5. The Quran Explicitly States Knowledge is a Gradation
فَبَدَأَ بِأَوْعِيَتِهِمْ قَبْلَ وِعَاءِ أَخِيهِ ثُمَّ اسْتَخْرَجَهَا مِن وِعَاءِ أَخِيهِ ۚ كَذَٰلِكَ كِدْنَا لِيُوسُفَ ۖ مَا كَانَ لِيَأْخُذَ أَخَاهُ فِي دِينِ الْمَلِكِ إِلَّا أَن يَشَاءَ اللَّهُ ۚ نَرْفَعُ دَرَجَاتٍ مَّن نَّشَاءُ ۗ وَفَوْقَ كُلِّ ذِي عِلْمٍ عَلِيمٌ – 12:76
So he began [the search] with their bags before the bag of his brother; then he extracted it from the bag of his brother. Thus did We plan for Joseph. He could not have taken his brother within the religion of the king except that Allah willed.

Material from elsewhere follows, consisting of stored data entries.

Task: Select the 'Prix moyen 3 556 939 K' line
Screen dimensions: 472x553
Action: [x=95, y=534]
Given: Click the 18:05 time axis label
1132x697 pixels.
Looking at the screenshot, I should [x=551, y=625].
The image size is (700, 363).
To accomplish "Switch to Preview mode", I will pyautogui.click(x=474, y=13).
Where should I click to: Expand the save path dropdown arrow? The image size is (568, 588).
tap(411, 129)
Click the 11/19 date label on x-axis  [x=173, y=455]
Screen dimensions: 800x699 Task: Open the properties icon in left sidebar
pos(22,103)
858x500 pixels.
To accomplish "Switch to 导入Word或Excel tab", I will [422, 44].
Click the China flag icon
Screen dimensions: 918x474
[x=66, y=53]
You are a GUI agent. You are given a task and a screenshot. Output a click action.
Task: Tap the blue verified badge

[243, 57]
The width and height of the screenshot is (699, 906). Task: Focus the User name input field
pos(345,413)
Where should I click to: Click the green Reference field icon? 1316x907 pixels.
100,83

We raise in degrees whom We will, but over every possessor of knowledge is one [more] knowing.
You can’t get more explicitly than this. What this is saying is that knowledge is a question of station, one being on top of the other (i.e. this is a vertical gradation). This is opposite to the Western philosophical view of knowledge which views it horizontally – knowledge being a question of collecting more and more information.
There are at least a few other ayahs I can think to bring here, but this amount, I think, is sufficient to make the point that certain people have special knowledge granted by Allah, and that specifically there are certain aspects of the Book of Allah which only a special class of people can understand.
It is for this reason respect for the true ulema and awliya of this ummah is extremely important, and why Islam cannot allow anything like a Protestant reformation, whereby anybody can read and interpret the Quran as they understand it.